**RECORDS FOR THIS TASK:**

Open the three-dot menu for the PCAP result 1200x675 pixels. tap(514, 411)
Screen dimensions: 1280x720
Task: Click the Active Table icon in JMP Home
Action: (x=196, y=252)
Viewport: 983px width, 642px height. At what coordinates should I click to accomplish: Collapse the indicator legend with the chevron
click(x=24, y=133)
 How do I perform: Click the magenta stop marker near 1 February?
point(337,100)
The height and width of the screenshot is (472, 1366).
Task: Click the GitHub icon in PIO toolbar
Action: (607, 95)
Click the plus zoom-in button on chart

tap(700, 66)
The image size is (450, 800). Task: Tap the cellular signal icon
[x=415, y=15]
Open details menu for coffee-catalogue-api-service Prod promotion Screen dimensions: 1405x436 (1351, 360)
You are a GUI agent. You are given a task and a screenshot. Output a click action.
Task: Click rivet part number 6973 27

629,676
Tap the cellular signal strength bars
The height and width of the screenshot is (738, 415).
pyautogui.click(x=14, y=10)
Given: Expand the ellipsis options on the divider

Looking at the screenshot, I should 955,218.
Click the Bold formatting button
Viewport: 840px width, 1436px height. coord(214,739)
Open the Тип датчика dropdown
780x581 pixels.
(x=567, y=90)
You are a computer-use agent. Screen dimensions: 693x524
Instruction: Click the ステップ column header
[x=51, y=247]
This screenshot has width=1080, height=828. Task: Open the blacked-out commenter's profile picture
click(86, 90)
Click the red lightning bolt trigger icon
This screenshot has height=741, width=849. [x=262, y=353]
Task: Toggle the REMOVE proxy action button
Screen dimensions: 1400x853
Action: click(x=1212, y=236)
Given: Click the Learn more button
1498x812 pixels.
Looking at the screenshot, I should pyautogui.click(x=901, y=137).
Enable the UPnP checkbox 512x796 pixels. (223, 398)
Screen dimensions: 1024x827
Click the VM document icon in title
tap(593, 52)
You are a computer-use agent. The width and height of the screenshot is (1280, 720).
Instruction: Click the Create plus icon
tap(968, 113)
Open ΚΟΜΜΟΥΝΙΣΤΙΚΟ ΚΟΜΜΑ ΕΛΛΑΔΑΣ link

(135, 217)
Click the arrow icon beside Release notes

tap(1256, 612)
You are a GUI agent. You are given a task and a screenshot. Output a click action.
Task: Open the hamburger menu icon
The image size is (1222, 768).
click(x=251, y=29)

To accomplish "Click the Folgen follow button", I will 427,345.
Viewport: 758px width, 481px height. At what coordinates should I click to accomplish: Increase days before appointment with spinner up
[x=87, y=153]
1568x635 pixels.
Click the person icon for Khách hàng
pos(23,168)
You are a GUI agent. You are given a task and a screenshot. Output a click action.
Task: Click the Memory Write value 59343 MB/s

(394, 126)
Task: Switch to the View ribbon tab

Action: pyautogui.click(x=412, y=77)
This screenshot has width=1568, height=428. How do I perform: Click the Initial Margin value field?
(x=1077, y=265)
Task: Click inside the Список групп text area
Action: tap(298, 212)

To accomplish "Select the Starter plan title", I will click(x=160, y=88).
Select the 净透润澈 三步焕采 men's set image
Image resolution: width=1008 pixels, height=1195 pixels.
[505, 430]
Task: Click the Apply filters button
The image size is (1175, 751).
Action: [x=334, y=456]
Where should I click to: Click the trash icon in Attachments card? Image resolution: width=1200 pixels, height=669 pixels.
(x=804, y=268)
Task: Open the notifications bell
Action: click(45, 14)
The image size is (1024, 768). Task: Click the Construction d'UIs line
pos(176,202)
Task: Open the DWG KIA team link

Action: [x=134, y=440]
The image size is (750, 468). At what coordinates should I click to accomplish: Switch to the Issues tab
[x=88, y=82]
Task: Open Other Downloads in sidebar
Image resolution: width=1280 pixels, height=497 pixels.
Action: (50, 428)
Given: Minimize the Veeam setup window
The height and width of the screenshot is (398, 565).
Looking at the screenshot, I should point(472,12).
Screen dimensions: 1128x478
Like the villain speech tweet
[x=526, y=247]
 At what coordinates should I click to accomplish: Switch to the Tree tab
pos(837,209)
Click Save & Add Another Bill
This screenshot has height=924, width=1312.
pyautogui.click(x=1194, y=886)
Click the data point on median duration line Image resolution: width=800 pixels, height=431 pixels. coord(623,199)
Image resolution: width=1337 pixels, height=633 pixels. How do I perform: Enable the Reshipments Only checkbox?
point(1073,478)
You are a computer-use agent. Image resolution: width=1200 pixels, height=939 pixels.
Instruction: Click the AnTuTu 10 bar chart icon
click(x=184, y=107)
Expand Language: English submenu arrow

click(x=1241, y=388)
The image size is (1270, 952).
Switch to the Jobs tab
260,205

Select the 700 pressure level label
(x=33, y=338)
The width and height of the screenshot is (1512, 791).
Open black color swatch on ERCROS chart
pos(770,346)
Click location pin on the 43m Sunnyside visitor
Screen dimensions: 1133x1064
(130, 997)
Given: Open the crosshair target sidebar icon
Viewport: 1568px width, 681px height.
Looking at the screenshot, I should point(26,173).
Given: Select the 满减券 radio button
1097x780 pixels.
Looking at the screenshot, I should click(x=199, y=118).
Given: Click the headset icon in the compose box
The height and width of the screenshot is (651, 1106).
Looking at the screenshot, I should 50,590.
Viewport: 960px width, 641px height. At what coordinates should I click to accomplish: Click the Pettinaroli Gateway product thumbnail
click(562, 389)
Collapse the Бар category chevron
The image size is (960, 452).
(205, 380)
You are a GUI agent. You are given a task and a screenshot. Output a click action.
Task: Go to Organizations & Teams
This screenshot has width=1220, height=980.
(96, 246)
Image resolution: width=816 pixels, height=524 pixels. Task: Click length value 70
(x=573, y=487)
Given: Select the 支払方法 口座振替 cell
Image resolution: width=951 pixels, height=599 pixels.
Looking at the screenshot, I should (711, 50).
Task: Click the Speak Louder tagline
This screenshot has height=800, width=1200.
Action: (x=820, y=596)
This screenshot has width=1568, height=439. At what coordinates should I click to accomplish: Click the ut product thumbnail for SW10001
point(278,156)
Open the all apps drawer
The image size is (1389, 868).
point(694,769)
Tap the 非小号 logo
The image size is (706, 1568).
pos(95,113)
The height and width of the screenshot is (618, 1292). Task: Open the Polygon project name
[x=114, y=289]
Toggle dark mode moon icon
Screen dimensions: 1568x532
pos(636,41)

**HOW TO COMPLETE THIS TASK:**
Please show, exactly as written, every line above that contains the word "will".

**RESULT OF THIS TASK:**
To accomplish "Click the Folgen follow button", I will 427,345.
To accomplish "Select the Starter plan title", I will click(x=160, y=88).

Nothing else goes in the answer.